[Stored items]
+--
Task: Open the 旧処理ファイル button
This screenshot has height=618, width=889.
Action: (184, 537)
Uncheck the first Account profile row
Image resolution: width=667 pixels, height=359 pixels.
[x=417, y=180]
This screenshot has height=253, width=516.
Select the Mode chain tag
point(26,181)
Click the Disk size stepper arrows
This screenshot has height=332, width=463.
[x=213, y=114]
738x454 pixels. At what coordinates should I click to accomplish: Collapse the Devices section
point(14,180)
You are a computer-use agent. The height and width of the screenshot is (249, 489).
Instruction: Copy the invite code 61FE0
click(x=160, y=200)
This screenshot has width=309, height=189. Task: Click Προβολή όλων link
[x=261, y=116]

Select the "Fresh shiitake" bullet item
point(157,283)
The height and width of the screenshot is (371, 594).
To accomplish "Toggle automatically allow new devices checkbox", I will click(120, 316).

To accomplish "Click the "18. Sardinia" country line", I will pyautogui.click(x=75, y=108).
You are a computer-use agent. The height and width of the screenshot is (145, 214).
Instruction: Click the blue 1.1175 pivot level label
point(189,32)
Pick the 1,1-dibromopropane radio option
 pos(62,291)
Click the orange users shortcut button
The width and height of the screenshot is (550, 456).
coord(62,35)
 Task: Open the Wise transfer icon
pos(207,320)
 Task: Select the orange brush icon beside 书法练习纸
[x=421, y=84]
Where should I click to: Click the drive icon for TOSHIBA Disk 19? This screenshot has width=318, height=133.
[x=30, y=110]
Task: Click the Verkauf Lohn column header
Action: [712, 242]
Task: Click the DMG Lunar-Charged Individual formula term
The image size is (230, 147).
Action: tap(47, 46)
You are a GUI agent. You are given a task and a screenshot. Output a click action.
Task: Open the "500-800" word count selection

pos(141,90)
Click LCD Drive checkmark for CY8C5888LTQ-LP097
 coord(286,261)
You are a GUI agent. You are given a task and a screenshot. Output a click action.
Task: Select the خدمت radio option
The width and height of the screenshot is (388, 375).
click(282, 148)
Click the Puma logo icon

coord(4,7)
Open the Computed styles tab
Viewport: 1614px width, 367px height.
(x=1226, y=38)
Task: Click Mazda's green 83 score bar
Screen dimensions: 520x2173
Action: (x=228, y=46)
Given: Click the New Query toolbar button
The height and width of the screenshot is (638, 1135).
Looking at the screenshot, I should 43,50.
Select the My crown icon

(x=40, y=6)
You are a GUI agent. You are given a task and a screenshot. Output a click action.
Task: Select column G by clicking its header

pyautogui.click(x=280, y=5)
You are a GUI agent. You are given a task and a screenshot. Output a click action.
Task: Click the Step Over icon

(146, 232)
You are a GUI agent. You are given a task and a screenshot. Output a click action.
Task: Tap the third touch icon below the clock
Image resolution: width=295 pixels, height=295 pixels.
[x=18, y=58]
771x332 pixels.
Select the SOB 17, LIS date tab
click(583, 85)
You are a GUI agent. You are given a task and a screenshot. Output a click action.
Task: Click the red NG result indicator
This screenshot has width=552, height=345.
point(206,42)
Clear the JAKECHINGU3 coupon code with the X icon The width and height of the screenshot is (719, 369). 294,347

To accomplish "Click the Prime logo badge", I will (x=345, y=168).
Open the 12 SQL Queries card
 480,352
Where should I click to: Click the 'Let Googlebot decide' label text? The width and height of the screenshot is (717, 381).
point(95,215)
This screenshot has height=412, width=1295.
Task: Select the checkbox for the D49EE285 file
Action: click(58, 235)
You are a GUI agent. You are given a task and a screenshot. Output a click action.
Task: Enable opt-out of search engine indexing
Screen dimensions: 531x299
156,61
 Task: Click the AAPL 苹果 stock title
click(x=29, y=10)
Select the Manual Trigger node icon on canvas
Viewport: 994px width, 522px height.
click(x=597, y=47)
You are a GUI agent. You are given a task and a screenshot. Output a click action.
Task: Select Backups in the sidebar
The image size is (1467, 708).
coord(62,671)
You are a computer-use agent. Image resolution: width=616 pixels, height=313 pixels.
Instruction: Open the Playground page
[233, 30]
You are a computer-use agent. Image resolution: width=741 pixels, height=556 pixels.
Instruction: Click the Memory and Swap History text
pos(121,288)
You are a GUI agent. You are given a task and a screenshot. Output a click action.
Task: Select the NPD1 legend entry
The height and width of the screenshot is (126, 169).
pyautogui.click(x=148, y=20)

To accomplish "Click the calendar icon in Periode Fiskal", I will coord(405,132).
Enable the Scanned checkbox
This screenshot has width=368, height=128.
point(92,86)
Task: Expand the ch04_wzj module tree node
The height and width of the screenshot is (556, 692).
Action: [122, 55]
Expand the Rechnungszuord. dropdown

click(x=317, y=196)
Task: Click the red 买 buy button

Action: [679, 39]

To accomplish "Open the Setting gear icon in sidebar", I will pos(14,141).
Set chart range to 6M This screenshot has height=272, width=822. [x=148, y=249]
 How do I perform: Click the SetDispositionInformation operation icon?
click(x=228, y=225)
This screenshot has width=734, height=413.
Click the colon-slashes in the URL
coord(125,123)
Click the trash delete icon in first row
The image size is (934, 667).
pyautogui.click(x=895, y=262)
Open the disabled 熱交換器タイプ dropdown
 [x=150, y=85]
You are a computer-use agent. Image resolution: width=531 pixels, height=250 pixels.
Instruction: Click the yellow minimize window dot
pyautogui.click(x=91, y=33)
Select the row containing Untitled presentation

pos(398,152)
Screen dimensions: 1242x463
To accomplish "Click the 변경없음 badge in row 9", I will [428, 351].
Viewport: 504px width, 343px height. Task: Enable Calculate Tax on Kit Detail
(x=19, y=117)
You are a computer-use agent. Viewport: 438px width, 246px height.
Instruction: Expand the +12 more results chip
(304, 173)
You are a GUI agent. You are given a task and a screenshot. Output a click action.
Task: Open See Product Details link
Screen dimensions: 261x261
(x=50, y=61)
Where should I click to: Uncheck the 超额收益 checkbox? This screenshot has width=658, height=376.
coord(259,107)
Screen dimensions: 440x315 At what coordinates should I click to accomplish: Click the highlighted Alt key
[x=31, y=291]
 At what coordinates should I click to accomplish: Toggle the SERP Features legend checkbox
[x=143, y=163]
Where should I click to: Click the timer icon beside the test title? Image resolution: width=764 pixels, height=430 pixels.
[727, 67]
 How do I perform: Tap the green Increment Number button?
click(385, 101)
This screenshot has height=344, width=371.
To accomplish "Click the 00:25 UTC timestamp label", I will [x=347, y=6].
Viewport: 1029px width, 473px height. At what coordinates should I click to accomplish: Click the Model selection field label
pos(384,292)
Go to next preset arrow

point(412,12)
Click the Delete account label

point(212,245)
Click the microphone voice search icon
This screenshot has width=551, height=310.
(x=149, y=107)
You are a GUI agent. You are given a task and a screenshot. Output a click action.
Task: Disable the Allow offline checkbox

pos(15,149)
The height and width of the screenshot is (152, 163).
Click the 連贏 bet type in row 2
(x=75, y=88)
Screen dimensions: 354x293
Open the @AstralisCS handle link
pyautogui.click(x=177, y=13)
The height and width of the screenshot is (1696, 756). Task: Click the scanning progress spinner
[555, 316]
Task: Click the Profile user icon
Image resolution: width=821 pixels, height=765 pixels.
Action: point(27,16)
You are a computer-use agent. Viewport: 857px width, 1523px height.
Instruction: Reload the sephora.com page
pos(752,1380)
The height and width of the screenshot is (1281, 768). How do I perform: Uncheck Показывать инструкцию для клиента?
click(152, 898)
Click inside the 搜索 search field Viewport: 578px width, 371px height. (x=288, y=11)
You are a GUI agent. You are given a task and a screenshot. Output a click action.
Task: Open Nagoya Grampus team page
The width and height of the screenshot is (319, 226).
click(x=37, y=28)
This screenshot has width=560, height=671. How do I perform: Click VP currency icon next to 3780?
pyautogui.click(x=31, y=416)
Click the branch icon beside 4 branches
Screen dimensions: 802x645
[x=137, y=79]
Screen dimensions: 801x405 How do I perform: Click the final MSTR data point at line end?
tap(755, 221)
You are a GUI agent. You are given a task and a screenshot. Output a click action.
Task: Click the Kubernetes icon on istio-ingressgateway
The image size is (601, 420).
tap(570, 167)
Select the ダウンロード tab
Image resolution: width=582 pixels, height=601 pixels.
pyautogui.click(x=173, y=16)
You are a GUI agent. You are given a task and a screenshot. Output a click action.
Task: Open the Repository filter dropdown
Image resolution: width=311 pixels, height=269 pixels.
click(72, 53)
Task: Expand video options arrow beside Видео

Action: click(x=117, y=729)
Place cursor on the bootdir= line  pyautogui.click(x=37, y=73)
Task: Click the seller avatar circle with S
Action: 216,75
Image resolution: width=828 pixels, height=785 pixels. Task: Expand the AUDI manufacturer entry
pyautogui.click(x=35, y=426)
+--
*Problem description:* The lines to extract from the data above begin with the line containing "Task: Click the Profile user icon" and end with the line containing "Task: Open Nagoya Grampus team page". Extract them exactly, including both.

*Exercise answer:*
Task: Click the Profile user icon
Image resolution: width=821 pixels, height=765 pixels.
Action: point(27,16)
You are a computer-use agent. Viewport: 857px width, 1523px height.
Instruction: Reload the sephora.com page
pos(752,1380)
The height and width of the screenshot is (1281, 768). How do I perform: Uncheck Показывать инструкцию для клиента?
click(152, 898)
Click inside the 搜索 search field Viewport: 578px width, 371px height. (x=288, y=11)
You are a GUI agent. You are given a task and a screenshot. Output a click action.
Task: Open Nagoya Grampus team page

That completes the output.